Problem description
Reproduce every line of the records below verbatim.

Dataset records:
----

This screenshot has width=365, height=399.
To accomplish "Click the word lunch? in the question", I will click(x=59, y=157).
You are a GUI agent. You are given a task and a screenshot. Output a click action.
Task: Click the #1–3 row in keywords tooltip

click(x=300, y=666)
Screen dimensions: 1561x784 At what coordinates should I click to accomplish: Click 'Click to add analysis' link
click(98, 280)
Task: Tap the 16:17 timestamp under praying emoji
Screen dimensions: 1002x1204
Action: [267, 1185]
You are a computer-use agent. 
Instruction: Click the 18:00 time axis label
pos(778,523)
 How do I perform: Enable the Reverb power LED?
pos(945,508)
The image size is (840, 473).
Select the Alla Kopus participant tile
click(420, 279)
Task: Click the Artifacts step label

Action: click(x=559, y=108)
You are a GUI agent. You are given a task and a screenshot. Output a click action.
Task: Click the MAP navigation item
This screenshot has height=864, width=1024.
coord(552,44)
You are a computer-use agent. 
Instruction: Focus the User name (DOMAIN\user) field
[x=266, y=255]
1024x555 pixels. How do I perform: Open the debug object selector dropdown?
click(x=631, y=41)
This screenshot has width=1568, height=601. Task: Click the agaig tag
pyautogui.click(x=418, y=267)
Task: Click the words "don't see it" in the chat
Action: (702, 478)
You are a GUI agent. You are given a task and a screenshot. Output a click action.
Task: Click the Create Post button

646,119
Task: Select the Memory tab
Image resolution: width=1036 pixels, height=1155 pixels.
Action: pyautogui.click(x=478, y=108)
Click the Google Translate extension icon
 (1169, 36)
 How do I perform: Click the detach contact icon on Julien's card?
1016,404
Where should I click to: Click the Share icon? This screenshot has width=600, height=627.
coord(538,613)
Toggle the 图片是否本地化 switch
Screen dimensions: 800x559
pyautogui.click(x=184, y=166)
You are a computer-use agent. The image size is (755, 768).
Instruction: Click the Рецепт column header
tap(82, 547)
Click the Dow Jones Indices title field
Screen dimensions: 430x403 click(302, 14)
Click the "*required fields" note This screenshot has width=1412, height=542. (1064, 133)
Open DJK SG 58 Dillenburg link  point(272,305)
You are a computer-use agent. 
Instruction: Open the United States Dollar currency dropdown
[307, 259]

----

Final answer
This screenshot has width=365, height=399.
To accomplish "Click the word lunch? in the question", I will click(x=59, y=157).
You are a GUI agent. You are given a task and a screenshot. Output a click action.
Task: Click the #1–3 row in keywords tooltip

click(x=300, y=666)
Screen dimensions: 1561x784 At what coordinates should I click to accomplish: Click 'Click to add analysis' link
click(98, 280)
Task: Tap the 16:17 timestamp under praying emoji
Screen dimensions: 1002x1204
Action: [267, 1185]
You are a computer-use agent. 
Instruction: Click the 18:00 time axis label
pos(778,523)
 How do I perform: Enable the Reverb power LED?
pos(945,508)
The image size is (840, 473).
Select the Alla Kopus participant tile
click(420, 279)
Task: Click the Artifacts step label

Action: click(x=559, y=108)
You are a GUI agent. You are given a task and a screenshot. Output a click action.
Task: Click the MAP navigation item
This screenshot has height=864, width=1024.
coord(552,44)
You are a computer-use agent. 
Instruction: Focus the User name (DOMAIN\user) field
[x=266, y=255]
1024x555 pixels. How do I perform: Open the debug object selector dropdown?
click(x=631, y=41)
This screenshot has width=1568, height=601. Task: Click the agaig tag
pyautogui.click(x=418, y=267)
Task: Click the words "don't see it" in the chat
Action: (702, 478)
You are a GUI agent. You are given a task and a screenshot. Output a click action.
Task: Click the Create Post button

646,119
Task: Select the Memory tab
Image resolution: width=1036 pixels, height=1155 pixels.
Action: pyautogui.click(x=478, y=108)
Click the Google Translate extension icon
 (1169, 36)
 How do I perform: Click the detach contact icon on Julien's card?
1016,404
Where should I click to: Click the Share icon? This screenshot has width=600, height=627.
coord(538,613)
Toggle the 图片是否本地化 switch
Screen dimensions: 800x559
pyautogui.click(x=184, y=166)
You are a computer-use agent. The image size is (755, 768).
Instruction: Click the Рецепт column header
tap(82, 547)
Click the Dow Jones Indices title field
Screen dimensions: 430x403 click(302, 14)
Click the "*required fields" note This screenshot has width=1412, height=542. (1064, 133)
Open DJK SG 58 Dillenburg link  point(272,305)
You are a computer-use agent. 
Instruction: Open the United States Dollar currency dropdown
[307, 259]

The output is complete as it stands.